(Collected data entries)
BEGIN

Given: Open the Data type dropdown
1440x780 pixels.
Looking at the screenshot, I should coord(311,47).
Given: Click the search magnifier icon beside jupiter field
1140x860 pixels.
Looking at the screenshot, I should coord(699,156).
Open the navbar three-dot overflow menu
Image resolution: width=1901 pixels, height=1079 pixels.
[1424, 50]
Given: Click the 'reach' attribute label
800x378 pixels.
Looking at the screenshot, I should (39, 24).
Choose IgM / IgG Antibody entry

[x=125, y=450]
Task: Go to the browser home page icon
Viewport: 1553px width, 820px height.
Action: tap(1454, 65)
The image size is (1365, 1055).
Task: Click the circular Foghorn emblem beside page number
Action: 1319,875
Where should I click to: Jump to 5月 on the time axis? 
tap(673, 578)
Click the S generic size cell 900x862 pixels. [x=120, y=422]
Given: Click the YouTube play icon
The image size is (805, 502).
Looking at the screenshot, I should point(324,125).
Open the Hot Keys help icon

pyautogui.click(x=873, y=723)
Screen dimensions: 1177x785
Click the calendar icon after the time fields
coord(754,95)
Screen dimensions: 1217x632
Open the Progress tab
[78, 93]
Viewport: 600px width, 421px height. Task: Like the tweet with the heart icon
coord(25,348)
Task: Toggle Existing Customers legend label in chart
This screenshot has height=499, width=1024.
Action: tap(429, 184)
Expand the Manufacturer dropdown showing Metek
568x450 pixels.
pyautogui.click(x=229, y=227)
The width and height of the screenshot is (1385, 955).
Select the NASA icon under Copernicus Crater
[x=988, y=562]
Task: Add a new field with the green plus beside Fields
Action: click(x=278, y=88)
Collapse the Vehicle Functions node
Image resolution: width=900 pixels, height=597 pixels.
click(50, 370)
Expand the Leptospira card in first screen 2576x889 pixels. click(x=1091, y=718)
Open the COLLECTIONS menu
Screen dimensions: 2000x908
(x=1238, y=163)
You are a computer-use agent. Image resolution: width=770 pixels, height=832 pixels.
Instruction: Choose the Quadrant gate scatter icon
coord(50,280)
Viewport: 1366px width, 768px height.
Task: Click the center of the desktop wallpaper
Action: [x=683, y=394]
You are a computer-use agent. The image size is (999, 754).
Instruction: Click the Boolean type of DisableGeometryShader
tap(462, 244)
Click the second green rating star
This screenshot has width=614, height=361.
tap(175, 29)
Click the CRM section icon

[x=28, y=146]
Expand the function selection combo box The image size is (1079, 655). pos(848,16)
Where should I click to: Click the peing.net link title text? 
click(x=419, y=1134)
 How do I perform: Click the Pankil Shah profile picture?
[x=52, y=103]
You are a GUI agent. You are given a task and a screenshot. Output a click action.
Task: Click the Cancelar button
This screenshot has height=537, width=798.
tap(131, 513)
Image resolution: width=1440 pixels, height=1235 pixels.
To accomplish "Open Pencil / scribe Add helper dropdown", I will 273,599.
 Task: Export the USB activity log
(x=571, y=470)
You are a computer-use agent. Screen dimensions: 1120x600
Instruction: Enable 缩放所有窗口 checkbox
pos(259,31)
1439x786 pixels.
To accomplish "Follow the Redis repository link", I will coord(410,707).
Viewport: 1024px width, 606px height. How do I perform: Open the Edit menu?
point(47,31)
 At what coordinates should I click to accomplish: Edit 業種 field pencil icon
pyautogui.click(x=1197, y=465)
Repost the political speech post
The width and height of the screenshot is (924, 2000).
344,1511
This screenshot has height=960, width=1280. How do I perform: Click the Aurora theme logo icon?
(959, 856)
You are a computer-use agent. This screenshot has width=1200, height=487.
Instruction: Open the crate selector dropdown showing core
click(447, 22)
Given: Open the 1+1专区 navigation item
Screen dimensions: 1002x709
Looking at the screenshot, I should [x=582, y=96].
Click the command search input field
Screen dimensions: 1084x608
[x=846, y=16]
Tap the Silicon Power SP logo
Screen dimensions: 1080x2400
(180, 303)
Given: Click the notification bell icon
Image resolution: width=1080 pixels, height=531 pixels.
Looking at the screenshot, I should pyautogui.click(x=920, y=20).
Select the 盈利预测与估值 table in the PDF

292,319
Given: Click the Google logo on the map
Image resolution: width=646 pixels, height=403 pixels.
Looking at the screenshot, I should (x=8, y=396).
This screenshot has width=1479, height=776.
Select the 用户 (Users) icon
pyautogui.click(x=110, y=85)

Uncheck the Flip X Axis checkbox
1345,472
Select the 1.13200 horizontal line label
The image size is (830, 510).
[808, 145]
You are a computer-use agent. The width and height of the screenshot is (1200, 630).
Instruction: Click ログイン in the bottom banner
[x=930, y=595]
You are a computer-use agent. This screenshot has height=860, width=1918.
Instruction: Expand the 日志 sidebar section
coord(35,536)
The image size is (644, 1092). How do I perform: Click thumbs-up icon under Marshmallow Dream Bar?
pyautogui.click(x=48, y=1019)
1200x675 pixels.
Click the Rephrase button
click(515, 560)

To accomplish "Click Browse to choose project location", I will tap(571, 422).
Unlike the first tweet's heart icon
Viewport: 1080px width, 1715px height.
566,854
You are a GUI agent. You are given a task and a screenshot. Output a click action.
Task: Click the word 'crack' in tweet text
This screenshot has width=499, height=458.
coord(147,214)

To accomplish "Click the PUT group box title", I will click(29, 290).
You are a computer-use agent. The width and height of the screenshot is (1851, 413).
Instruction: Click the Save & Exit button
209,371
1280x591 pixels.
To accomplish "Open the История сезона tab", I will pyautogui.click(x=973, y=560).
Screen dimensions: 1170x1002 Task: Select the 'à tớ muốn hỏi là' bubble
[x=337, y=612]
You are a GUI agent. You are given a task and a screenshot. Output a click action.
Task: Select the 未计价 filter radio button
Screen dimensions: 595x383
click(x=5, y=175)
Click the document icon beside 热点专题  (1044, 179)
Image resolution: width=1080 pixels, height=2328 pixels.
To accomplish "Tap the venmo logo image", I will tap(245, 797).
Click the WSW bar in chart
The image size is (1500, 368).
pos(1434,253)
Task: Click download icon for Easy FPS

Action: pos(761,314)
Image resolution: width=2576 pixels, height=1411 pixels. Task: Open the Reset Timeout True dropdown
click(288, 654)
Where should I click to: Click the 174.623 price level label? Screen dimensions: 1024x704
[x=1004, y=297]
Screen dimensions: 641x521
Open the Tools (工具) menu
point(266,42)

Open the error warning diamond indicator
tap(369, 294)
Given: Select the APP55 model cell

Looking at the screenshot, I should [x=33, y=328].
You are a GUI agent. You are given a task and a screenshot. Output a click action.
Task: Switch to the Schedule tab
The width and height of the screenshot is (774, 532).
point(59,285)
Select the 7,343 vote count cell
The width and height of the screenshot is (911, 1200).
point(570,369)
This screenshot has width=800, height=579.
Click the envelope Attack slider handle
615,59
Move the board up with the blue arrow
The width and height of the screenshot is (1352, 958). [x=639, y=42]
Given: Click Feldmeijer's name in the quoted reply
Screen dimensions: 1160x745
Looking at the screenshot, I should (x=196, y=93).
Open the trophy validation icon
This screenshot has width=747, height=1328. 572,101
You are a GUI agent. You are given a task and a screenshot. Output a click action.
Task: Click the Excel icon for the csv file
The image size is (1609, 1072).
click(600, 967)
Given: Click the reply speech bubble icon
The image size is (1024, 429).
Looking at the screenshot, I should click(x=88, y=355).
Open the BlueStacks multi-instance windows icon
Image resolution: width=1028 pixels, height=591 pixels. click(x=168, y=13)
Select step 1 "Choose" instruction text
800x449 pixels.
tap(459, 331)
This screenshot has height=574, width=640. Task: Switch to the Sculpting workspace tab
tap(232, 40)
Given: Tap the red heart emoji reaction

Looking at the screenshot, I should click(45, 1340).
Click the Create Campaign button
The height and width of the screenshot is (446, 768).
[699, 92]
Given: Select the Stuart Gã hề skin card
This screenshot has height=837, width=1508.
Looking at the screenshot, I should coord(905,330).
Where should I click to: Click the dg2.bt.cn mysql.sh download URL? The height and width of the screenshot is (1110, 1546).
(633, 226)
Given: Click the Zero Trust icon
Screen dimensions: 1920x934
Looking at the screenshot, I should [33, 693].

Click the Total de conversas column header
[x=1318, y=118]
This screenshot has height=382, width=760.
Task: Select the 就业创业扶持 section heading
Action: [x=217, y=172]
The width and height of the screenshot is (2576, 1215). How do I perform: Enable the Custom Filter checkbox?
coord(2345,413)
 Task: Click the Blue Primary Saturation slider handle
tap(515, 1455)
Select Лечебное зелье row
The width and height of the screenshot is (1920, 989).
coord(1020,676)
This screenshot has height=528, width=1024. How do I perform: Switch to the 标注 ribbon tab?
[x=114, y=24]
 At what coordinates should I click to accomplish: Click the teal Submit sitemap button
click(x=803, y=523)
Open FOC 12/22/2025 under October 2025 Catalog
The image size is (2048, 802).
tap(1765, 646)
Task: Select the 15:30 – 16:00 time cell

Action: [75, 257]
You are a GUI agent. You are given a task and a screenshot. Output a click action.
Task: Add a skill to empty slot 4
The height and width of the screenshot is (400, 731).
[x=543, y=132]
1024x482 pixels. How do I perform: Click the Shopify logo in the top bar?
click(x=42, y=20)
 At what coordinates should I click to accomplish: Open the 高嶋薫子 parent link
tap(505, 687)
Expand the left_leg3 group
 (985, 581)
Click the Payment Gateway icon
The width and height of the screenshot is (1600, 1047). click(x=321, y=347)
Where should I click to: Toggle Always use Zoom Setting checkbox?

END

● **ABOUT THIS EXERCISE**
All that belongs in the answer is the lines from the start of the entries above through the line containing "Task: Toggle Existing", each given exactly.

● **OUTPUT OF THE EXERCISE**
Given: Open the Data type dropdown
1440x780 pixels.
Looking at the screenshot, I should coord(311,47).
Given: Click the search magnifier icon beside jupiter field
1140x860 pixels.
Looking at the screenshot, I should coord(699,156).
Open the navbar three-dot overflow menu
Image resolution: width=1901 pixels, height=1079 pixels.
[1424, 50]
Given: Click the 'reach' attribute label
800x378 pixels.
Looking at the screenshot, I should (39, 24).
Choose IgM / IgG Antibody entry

[x=125, y=450]
Task: Go to the browser home page icon
Viewport: 1553px width, 820px height.
Action: tap(1454, 65)
The image size is (1365, 1055).
Task: Click the circular Foghorn emblem beside page number
Action: 1319,875
Where should I click to: Jump to 5月 on the time axis? 
tap(673, 578)
Click the S generic size cell 900x862 pixels. [x=120, y=422]
Given: Click the YouTube play icon
The image size is (805, 502).
Looking at the screenshot, I should point(324,125).
Open the Hot Keys help icon

pyautogui.click(x=873, y=723)
Screen dimensions: 1177x785
Click the calendar icon after the time fields
coord(754,95)
Screen dimensions: 1217x632
Open the Progress tab
[78, 93]
Viewport: 600px width, 421px height. Task: Like the tweet with the heart icon
coord(25,348)
Task: Toggle Existing Customers legend label in chart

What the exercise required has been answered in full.